Hello Hugging Face Community,
I am facing an issue with my fine-tuned InstructPix2Pix
model on S.D 1.5. The model was trained to modify blank 2D floorplans (input) into floorplans with colored circles (ground truth/target). My dataset consists of ~540 unique image pairs, and I successfully loaded it locally with prompts for each image.
During training, validation outputs showed gradual improvement up to around 50 epochs, where the model started generating circles on validation images. However, after 50 epochs, the output began to replicate the input image instead of learning the desired transformation.
Training Parameters
Here are the key parameters I used during training
"accelerate", "launch", "--mixed_precision=fp16", "train_instruct_pix2pix.py",
--pretrained_model_name_or_path ${MODEL_NAME}
--train_data_dir ${DATASET_ID}
--resolution 256
--random_flip
--train_batch_size 4
--gradient_accumulation_steps 4
--gradient_checkpointing
--num_train_epochs 50
--checkpointing_steps 500
--checkpoints_total_limit 1
--lr_scheduler constant
--max_grad_norm 1
--lr_warmup_steps 0
--val_image_url ###
--validation_prompt "Mark plant positions on this 2D floorplan with colored circles. Place large red pots in open spaces, paired only with orange. Groups of three emphasize triangular setups using red, blue, and orange.
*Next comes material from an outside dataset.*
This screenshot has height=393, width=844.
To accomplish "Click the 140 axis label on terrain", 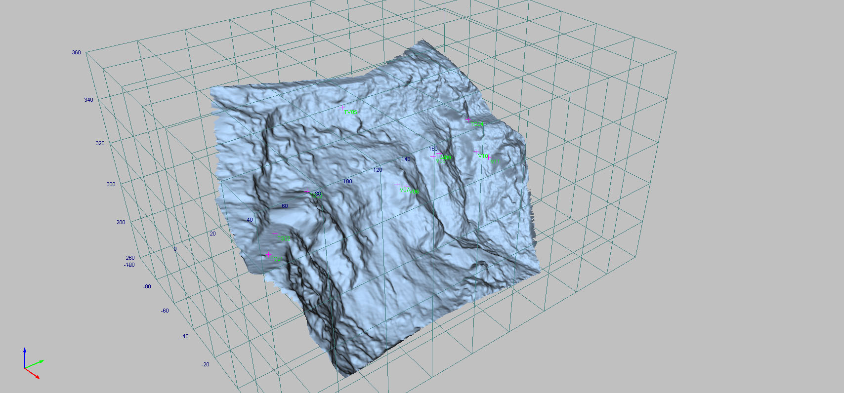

Avoid straight-line groupings or escalating sizes."
--report_to wandb
--conditioning_dropout_prob 0.05
--seed 42
Steps I Have Tried
- Lowered learning rate (e.g.,
5e-05
) as well as higher learning rate (2e-04) - Used both
constant
andlinear
learning rate schedulers - Experimented with different CFG weights during inference
Unfortunately, the issue persists: during inference, the model outputs the same input image rather than transforming it as per the training.
Inference Script:
from diffusers import StableDiffusionInstructPix2PixPipeline, DDPMScheduler
from PIL import Image
import torch
# Load the pipeline
repo_path = "/home/ec2-user/SageMaker/diffusers/examples/instruct_pix2pix/instruct-pix2pix-model_LR_linear"
pipe = StableDiffusionInstructPix2PixPipeline.from_pretrained(repo_path, torch_dtype=torch.float16)
# Use the DDPMScheduler (used in training)
pipe.scheduler = DDPMScheduler.from_config(pipe.scheduler.config)
# Move the pipeline to GPU
device = "cuda"
pipe = pipe.to(device)
# Load and preprocess the input image
image_path = "/home/ec2-user/SageMaker/diffusers/examples/instruct_pix2pix/dataset/test/FP_NP_ 111.png"
image = Image.open(image_path).convert("RGB")
image = image.resize((512, 512))
# Define the prompt and inference parameters
prompt = "recreate the floorplan with coloured circles on it"
guidance_scale = 7.5
num_inference_steps = 50
seed = 42
# Set up the generator for reproducibility
generator = torch.Generator(device).manual_seed(seed)
# Run inference
try:
images = pipe(
prompt=prompt,
image=image, # Include the conditioning image
guidance_scale=guidance_scale,
num_inference_steps=num_inference_steps,
generator=generator
).images
# Save the output image
output_path = "output_image_ddpm.png"
images[0].save(output_path)
print(f"Image saved to: {output_path}")
except RuntimeError as e:
print(f"Error during inference: {e}")
My Question
How can I prevent the model from simply replicating the input image and ensure it learns the transformation from the ground-truth/target images during inference? Are there any suggestions for parameter tuning or model adjustments that might help?
Thank you for your time and guidance!